Prophage-encoded gene VpaChn25_0734 amplifies ecological persistence of Vibrio parahaemolyticus CHN25.

Vibrio parahaemolyticus is a waterborne pathogen that can cause acute gastroenteritis, wound infection, and septicemia in humans. The molecular basis of its pathogenicity is not yet fully understood. Phages are found most abundantly in aquatic environments and play a critical role in horizontal gene transfer. Nevertheless, current literature on biological roles of prophage-encoded genes remaining in V. parahaemolyticus is rare. In this study, we characterized one such gene VpaChn25_0734 (543-bp) in V. parahaemolyticus CHN25 genome. A deletion mutant ΔVpaChn25_0734 (543-bp) was obtained by homologous recombination, and a revertant ΔVpaChn25_0734-com (543-bp) was also constructed.
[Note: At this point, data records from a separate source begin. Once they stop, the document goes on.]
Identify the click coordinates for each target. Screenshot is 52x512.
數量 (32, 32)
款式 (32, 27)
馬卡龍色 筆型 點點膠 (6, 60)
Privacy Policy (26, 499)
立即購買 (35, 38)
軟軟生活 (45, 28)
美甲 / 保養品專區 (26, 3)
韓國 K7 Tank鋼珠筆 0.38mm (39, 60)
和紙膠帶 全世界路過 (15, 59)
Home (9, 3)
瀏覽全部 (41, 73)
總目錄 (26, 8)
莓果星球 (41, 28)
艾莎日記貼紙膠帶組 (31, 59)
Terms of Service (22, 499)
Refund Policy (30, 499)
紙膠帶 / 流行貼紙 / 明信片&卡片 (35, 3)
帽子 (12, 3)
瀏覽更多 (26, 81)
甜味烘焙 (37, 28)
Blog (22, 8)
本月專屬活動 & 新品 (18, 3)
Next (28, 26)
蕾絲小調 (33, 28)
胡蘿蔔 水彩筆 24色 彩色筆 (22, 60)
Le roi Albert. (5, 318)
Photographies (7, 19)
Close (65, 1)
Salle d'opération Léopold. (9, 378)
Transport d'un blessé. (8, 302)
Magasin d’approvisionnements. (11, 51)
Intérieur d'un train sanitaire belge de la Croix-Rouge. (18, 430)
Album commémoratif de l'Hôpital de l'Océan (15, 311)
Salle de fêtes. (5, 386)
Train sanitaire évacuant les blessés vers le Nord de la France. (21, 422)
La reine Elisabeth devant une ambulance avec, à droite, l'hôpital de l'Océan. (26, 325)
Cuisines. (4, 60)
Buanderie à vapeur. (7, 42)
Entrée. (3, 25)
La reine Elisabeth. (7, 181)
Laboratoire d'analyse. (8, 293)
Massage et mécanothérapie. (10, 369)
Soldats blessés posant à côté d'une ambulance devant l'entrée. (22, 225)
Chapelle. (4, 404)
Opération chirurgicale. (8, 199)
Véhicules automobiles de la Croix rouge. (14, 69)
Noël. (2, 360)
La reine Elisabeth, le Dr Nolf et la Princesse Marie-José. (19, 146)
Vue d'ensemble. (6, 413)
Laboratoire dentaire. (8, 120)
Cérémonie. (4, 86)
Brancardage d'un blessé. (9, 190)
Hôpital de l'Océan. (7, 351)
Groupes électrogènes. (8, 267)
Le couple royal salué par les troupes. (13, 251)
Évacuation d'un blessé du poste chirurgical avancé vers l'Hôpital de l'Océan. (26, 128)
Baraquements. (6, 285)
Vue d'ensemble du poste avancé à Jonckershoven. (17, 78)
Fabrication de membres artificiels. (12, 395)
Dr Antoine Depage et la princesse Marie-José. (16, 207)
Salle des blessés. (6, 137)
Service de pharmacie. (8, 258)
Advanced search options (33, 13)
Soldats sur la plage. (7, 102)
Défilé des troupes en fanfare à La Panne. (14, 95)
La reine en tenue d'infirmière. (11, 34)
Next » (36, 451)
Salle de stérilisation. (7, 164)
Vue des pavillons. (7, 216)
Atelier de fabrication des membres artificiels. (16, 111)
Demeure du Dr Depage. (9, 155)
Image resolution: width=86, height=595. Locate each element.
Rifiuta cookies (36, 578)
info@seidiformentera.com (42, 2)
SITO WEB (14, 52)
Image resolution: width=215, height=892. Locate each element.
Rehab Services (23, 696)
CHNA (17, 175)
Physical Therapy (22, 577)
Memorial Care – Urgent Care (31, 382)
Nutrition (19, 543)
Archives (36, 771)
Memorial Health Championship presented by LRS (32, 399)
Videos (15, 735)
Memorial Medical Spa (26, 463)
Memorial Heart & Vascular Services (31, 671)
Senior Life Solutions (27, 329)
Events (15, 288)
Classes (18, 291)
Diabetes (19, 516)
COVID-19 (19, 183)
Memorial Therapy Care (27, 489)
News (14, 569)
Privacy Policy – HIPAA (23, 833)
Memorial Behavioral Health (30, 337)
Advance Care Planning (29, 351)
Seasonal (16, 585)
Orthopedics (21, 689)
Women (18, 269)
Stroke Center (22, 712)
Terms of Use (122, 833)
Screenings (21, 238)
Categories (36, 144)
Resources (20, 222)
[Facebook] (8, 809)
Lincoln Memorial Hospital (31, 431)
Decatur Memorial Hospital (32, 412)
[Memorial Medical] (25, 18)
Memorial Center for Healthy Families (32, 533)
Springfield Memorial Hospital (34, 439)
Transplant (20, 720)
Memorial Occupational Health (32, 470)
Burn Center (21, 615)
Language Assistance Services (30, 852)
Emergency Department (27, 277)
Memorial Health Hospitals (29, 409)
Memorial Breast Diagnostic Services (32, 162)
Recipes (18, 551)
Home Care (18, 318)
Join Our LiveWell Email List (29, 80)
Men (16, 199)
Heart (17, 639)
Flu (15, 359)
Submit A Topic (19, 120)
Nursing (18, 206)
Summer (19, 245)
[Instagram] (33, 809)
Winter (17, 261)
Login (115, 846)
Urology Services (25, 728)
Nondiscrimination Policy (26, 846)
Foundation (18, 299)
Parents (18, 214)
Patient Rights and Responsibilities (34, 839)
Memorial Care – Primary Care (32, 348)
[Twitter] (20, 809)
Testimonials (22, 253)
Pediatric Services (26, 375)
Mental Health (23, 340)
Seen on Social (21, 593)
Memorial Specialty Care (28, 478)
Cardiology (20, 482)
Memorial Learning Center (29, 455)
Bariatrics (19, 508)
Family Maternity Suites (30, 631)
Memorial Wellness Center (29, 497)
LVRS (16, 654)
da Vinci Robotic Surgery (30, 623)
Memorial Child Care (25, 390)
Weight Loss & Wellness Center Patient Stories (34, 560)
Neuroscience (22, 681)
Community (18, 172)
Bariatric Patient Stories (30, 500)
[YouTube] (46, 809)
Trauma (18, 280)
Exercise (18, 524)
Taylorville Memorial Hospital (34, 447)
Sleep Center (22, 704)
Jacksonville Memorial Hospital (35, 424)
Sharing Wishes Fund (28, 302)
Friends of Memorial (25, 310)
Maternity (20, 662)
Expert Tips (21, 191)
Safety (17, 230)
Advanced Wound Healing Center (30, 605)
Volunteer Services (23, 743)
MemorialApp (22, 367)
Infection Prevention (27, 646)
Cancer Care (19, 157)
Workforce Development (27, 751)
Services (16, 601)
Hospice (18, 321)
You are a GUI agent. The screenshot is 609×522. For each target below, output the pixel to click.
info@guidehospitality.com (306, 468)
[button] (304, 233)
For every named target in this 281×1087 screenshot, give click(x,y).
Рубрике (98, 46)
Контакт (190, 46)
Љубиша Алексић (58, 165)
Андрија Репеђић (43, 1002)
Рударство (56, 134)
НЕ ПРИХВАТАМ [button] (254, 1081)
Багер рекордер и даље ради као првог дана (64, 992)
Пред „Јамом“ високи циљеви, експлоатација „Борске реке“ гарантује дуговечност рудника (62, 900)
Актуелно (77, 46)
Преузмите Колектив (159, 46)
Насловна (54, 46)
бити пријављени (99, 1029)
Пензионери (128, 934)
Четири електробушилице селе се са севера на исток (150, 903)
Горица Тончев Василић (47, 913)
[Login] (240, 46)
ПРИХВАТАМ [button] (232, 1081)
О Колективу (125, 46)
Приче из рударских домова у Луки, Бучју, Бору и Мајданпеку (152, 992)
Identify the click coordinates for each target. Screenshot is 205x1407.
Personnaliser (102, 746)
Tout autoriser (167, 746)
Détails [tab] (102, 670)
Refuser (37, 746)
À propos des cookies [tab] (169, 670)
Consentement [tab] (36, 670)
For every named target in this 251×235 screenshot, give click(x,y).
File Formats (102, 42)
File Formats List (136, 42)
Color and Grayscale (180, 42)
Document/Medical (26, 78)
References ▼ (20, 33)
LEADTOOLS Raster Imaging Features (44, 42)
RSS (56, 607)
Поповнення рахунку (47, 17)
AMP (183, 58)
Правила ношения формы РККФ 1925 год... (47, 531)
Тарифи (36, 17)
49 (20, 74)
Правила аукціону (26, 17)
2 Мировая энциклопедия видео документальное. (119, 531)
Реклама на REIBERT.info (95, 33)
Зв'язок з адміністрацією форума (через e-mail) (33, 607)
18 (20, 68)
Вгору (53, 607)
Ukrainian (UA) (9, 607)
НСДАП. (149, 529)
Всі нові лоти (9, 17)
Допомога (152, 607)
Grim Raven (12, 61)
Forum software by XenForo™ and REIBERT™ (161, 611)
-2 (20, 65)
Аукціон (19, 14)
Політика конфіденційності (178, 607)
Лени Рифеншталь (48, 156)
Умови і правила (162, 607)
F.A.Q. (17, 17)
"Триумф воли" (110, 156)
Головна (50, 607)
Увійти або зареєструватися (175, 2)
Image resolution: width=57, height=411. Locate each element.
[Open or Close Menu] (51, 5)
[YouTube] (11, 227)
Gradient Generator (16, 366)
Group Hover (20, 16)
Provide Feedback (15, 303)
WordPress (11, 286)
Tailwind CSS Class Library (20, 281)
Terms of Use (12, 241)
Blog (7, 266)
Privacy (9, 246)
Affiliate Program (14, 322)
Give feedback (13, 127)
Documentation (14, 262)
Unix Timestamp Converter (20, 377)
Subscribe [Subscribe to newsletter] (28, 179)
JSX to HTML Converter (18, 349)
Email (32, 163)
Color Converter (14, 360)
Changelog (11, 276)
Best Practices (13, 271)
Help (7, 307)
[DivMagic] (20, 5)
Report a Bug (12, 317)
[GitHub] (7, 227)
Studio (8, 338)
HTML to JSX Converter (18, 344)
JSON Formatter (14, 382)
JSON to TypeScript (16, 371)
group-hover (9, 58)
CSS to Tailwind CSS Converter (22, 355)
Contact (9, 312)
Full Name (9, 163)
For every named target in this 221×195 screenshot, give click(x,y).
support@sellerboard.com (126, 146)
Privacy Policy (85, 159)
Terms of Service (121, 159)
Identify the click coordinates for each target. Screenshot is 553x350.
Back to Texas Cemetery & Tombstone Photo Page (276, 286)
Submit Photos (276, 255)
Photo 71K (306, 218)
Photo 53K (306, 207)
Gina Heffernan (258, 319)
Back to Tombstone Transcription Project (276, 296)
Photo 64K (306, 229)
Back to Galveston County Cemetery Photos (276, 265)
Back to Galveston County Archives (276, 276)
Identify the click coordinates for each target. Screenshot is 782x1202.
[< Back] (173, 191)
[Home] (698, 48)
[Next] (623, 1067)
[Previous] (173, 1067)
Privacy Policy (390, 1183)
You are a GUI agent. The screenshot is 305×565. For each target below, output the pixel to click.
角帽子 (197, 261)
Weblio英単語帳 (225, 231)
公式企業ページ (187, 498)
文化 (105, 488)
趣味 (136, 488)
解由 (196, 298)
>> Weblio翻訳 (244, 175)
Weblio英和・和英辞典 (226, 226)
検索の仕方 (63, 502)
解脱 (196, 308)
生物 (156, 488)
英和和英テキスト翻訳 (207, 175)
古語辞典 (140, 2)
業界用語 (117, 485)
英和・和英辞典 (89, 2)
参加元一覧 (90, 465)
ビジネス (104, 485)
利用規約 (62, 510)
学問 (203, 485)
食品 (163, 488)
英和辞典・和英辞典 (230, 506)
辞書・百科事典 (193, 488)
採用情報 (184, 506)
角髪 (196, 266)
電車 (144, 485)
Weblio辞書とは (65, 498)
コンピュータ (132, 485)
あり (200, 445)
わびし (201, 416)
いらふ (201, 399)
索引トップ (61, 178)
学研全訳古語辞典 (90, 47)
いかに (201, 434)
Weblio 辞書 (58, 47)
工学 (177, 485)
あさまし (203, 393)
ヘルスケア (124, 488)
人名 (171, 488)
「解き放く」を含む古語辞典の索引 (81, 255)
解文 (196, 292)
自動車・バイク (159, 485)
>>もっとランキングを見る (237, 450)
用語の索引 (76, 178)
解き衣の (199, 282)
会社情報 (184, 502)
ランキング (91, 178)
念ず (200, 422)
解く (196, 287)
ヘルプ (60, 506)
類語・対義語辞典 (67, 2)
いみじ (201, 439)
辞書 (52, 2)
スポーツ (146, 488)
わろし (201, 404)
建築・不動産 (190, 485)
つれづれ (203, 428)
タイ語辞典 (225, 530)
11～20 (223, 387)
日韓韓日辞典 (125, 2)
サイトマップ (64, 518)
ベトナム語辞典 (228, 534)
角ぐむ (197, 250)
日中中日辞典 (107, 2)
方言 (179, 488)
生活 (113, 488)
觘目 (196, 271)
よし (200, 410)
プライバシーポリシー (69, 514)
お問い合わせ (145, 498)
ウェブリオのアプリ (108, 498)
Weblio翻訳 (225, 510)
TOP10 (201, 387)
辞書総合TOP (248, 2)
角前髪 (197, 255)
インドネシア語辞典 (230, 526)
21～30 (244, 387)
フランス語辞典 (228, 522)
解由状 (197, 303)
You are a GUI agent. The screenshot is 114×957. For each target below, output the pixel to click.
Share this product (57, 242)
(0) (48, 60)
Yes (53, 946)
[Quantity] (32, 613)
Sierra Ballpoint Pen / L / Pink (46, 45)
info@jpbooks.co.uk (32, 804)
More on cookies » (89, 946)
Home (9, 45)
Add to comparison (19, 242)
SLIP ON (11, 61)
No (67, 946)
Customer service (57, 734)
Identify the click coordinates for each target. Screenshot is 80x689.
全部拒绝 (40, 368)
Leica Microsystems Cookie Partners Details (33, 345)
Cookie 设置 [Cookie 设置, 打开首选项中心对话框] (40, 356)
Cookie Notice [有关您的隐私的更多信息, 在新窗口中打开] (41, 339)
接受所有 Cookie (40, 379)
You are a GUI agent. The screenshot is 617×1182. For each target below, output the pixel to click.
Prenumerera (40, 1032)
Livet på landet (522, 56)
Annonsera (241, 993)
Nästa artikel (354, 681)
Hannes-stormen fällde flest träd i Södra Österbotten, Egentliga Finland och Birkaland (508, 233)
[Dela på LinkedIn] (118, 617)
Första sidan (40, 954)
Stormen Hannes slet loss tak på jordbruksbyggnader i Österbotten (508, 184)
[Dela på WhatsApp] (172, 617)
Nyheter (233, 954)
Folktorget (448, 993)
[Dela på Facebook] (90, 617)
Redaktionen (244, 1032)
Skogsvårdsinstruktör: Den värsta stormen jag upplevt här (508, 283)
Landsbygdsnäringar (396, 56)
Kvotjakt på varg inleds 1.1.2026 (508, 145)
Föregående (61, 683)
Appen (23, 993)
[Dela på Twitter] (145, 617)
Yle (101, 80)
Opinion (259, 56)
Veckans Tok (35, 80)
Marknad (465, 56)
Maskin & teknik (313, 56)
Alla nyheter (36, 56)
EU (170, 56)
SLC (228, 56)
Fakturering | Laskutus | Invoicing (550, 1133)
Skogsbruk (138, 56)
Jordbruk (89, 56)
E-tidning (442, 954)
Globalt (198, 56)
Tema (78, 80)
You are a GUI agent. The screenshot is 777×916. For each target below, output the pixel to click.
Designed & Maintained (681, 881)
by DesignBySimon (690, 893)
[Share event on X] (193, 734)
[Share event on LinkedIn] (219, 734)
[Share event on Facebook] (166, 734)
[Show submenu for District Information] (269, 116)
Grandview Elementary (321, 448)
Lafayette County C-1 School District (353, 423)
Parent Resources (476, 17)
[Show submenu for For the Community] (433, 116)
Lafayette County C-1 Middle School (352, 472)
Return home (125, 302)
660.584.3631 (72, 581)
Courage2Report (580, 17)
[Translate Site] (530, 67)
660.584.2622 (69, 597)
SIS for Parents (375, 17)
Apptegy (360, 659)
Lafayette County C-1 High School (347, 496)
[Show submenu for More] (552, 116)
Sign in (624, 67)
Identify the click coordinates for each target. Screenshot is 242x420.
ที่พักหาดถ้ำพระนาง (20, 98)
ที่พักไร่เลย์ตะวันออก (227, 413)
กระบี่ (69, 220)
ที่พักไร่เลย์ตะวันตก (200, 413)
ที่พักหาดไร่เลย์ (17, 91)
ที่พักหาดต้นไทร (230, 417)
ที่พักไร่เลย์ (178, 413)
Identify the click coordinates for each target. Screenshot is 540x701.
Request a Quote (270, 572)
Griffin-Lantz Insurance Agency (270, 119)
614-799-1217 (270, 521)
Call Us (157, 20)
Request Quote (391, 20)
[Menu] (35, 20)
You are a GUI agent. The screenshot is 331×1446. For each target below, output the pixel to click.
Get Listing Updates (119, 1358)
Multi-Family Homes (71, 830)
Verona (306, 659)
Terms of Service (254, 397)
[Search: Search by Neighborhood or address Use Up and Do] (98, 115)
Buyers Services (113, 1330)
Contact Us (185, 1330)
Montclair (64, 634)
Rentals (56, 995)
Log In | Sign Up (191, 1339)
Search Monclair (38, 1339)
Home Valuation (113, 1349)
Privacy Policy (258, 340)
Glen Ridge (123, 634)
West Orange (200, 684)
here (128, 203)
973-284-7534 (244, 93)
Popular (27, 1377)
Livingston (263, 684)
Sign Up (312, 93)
The ΔVpaChn25_0734 (543-bp) mutant was defective in growth and swimming mobility particularly at lower temperatures and/or pH 7.0-8.5. Cell surface hydrophobicity and biofilm formation were significantly decreased in the ΔVpaChn25_0734 (543-bp) mutant (p < 0.05). Based on the in vitro Caco-2 cell model, the deletion of VpaChn25_0734 (543-bp) gene significantly reduced the cytotoxicity of V. parahaemolyticus CHN25 to human intestinal epithelial cells (p < 0.05). Comparative secretomic and transcriptomic analyses revealed a slightly increased extracellular proteins, and thirteen significantly changed metabolic pathways in the ΔVpaChn25_0734 (543-bp) mutant, showing down-regulated carbon source transport and utilization, biofilm formation, and type II secretion system (p < 0.05), consistent with the observed defective phenotypes. Taken, the prophage-encoded gene VpaChn25_0734 (543-bp) enhanced V. parahaemolyticus CHN25 fitness for survival in the environment and the host. The results in this study facilitate better understanding of pathogenesis and genome evolution of V. parahaemolyticus, the leading sea foodborne pathogen worldwide.